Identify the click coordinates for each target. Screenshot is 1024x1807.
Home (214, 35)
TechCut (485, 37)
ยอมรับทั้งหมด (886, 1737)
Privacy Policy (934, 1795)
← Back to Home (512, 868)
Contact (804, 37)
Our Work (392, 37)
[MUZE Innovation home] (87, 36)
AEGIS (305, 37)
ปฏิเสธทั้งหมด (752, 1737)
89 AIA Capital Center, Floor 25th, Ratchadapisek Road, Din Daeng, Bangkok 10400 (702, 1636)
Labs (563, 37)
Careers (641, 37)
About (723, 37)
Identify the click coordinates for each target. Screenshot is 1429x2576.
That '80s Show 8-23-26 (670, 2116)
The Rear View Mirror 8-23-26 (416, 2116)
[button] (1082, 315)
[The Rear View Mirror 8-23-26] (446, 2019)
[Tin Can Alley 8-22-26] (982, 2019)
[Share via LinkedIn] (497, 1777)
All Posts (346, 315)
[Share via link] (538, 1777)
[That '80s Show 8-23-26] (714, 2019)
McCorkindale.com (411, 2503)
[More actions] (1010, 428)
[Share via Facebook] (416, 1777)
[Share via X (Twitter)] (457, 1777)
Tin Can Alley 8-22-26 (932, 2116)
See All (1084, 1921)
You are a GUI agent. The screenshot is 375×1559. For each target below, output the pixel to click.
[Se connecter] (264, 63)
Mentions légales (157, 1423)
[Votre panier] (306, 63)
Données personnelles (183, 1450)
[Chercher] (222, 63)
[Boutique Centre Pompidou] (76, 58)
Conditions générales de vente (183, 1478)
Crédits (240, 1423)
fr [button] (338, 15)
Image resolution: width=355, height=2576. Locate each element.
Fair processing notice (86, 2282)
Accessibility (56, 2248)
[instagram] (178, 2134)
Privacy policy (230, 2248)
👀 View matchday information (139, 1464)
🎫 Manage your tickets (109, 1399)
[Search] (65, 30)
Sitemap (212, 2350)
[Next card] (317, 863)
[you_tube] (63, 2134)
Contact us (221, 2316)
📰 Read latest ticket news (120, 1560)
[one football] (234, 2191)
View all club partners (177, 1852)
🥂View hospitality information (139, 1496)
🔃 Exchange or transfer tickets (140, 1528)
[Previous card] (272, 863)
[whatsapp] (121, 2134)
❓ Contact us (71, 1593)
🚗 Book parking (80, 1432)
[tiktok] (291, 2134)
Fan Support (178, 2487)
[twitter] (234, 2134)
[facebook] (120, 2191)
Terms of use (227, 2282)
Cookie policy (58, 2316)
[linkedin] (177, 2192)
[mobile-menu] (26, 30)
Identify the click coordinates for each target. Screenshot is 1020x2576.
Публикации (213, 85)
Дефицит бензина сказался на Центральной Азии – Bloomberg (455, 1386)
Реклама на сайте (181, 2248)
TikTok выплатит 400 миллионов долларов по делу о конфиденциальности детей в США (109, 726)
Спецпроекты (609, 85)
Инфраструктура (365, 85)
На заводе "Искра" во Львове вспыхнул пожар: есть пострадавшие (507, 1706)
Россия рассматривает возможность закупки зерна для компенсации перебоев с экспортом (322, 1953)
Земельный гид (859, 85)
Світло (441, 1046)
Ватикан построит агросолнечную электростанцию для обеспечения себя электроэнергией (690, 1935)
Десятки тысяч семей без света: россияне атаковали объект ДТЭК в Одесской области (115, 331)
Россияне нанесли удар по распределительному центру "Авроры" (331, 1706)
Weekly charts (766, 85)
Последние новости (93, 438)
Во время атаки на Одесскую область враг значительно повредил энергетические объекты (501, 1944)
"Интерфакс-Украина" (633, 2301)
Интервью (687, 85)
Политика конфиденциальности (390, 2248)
• • • • • • •
§ Required work
How many of the lines above include the word "information"? Respond with the number alone.

§ Answer box
2